Exercise brief: Please set down only the lines between the line containing "Open View year" and the end of the records, inclusive, exactly as they stand.

Provided data:
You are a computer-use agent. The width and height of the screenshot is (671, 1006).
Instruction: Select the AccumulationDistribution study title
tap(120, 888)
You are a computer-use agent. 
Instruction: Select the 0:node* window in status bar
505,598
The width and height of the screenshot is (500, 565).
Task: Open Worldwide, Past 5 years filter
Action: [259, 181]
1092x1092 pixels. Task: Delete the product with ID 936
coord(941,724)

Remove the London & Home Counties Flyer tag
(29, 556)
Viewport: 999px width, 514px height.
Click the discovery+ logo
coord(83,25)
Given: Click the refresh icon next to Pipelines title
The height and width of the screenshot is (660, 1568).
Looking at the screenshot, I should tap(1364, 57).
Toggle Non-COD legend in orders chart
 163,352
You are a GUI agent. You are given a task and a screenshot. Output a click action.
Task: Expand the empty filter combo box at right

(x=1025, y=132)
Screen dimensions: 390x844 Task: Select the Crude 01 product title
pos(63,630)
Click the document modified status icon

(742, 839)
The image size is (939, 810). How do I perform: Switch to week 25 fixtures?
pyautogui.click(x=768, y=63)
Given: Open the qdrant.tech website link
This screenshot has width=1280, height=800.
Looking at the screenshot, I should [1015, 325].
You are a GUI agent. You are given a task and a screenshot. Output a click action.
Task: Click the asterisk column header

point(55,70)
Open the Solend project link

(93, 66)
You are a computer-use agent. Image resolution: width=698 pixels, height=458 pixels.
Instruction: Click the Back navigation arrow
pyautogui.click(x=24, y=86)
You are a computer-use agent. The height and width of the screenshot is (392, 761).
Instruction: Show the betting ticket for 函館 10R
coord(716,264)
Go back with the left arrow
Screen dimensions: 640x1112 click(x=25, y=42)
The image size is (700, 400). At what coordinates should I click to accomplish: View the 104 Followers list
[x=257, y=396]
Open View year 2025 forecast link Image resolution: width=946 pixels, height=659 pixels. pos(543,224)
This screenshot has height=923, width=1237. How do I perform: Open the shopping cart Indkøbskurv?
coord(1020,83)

Solved exercise:
Open View year 2025 forecast link Image resolution: width=946 pixels, height=659 pixels. pos(543,224)
This screenshot has height=923, width=1237. How do I perform: Open the shopping cart Indkøbskurv?
coord(1020,83)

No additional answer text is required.